Вот В. И. Ленин был радикал, но он вынужден был говорить на языке марксизма, а Маркс был либерал. Поэтому появился марксизм-ленинизм. Такая очень странная российская трансформация марксизма, в которой можно то, чего нельзя по Марксу, то есть по Марксу чего-то нельзя, а по Ленину – можно. Но это, конечно, паллиатив, и рано или поздно такие сбои в дискурсе, когда человек имеет в виду одно, а вынужден говорить об этом другими словами, дают о себе знать, и инициатива, которая построена на такой подмене, кончится провалом, – как мы и свидетельствуем сегодня.

На самом деле несмотря на то, что радикалы XIX–XX веков в своём большинстве были людьми атеистическими или агностиками, радикализм – это всегда религиозная идея, это всегда религиозный принцип, это всегда глубоко религиозный инстинкт. И тут я хотел бы отметить следующее: когда я говорю «религиозный», то имею в виду нечто фундаментально противоположное традиционалистской метафизике – тому, что называется в школе большой метафизики «сквозной», мейнстримовской, Традицией. Потому что метафизика Традиции исходит из того, что реальность безусловна, конкретна и фатальна, она определена во всей полноте. Поскольку она является проявлением бесконечной возможности (а всё, что возможно – то реализуется), то нет ничего, чтобы было бы недосказанным, недовыраженным, недопроявленным. То есть вся полнота возможного задана в метафизическом объёме утверждения. Это утверждение безусловно, и за пределами его существует только ошибка, «внешняя тьма и скрежет зубовный». Возможно всё и реализовано всё, кроме ошибки. А ошибка находится в небытии, в том небытии, которого, по Пармениду, нет.

Более сниженной версией такого же ощущения о безусловно состоявшейся реальности, которая неотменима и которая необходима (она несёт в себе свою необходимость, у неё нет никаких вариантов), является идея, согласно которой мы живём в «наилучшем из возможных миров». И здесь нужно понимать, что эта оценка – «наилучший из возможных миров» – указывает на оптимум как бы этического характера. Вот, например, в исламе есть установка, что Всевышний создал мир оптимальным образом, что Он имеет в виду, что именно этот мир необходим, Он создал необходимый мир. Но в Откровении нигде не сказано, что этот мир хороший или наилучший, наипрекраснейший. Он – необходимый.
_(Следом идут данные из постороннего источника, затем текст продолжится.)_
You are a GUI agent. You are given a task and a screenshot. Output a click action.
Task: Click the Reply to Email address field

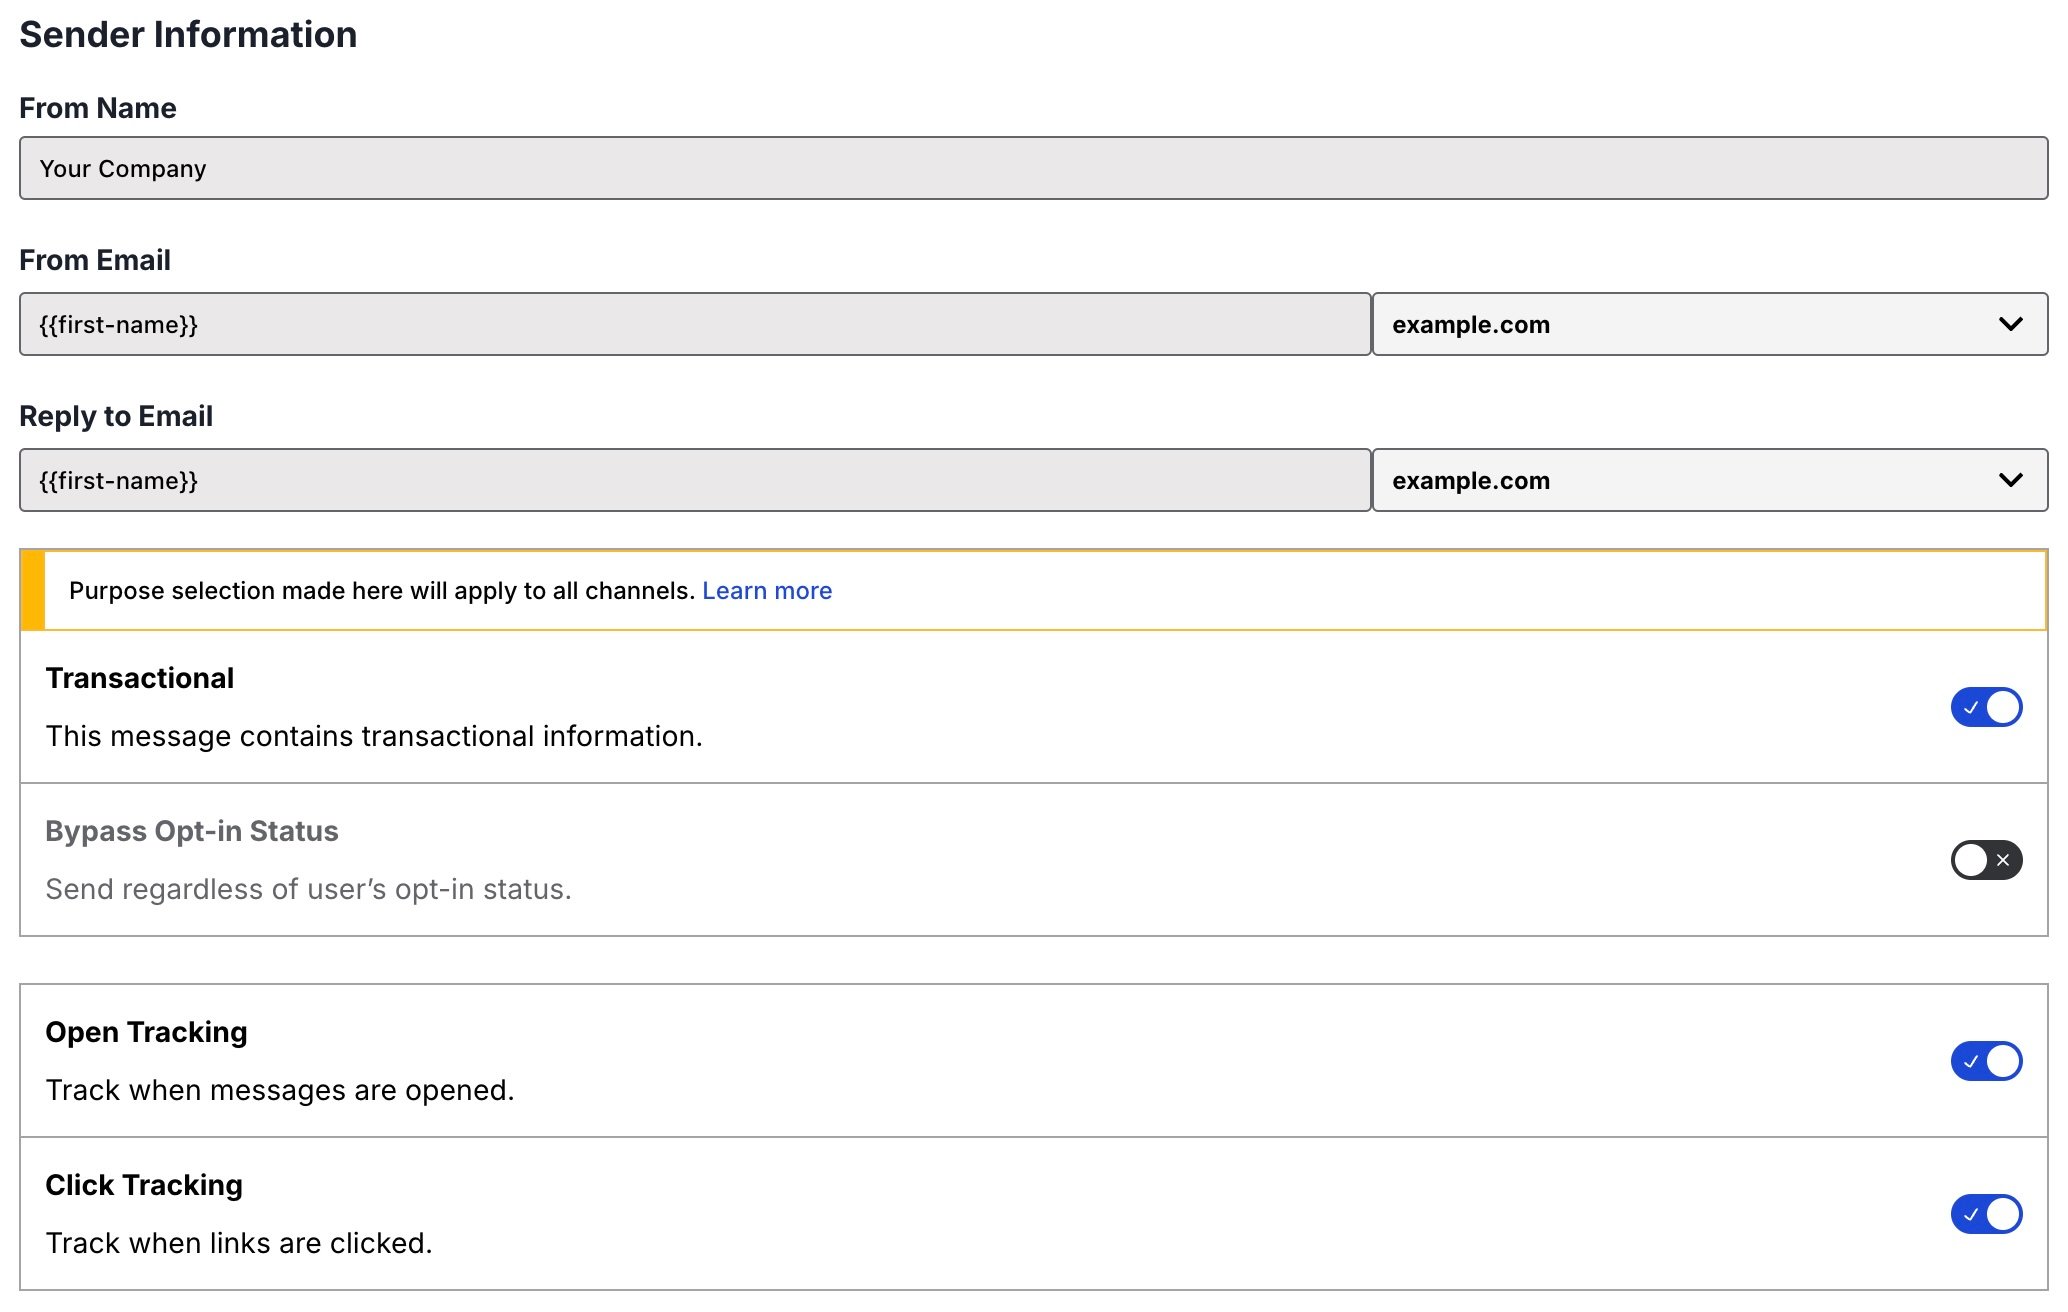tap(694, 480)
Напомню, что в Коране, когда Всевышний ставит Адама наместником на земле, ангелы возражают – они говорят: «Зачем ставить этого, ведь он же слаб, от него произойдёт смешение, кровь, всякие ужасы? Лучше нас ставь». И ведь Аллах не говорит ангелам: «Нет, Я создал наилучшее из возможных существ». Он говорит: «Я знаю – а вы не знаете». То есть Он говорит, иными словами: «Я создал такого, который Мне нужен, Я ставлю такого, которого Я хочу поставить, хотя вы правы – он слаб и от него произойдёт кровь, смешение, ужасы, преступления, – но именно этот Мне и нужен».
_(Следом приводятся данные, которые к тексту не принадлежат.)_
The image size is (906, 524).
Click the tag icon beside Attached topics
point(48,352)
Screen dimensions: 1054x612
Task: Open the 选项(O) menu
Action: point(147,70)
Поэтому, когда в религии Откровения, в религии Единобожия говорится о том, что этот мир является безусловно таким, каким его имеет в виду Творец, это не означает того, что имели в виду, допустим, Лейбниц и Кант, – что это «оптимальный», «наилучший» мир в смысле такого благостного позитива, то есть что мы живём в «шестизвёздочной гостинице» и это наша реальность, а «семизвёздочной» не бывает, – то есть это не имеется в виду в Откровении.

Радикал ощущает, что этот мир заранее запрограммирован с внутренним сбоем, что этот мир построен на ошибке и такова изначально воля Всевышнего: заложить ошибку в некие фундаментальные законы, которые определяют жизнь мироздания. Если бы это было не так, тогда не стоял бы вопрос о Новой земле и Новом небе, не стоял бы вопрос о Будущей жизни, не стоял бы вопрос о реальности, которая приходит на смену этой реальности. Потому что если этот мир – «наилучший», то к нему ничего нельзя добавить и, стало быть, невозможно создать никакую новую пролонгацию «небесного» или какого бы то ни было «оптимизированного» варианта. Это, кстати, относится и к западному христианскому дискурсу, то есть к тем христианским философам, которые говорят о «наилучшем из миров», – с точки зрения такого конформистского довольства сущим невозможно объяснить эсхатологическую идею и жизнь будущего века. Если это – «наилучшее», то тогда, стало быть, либо можно повторить это «наилучшее» в иной версии – но не понятно, зачем, – либо они неправы или не эсхатологически ориентированы. В любом случае они – не радикалы.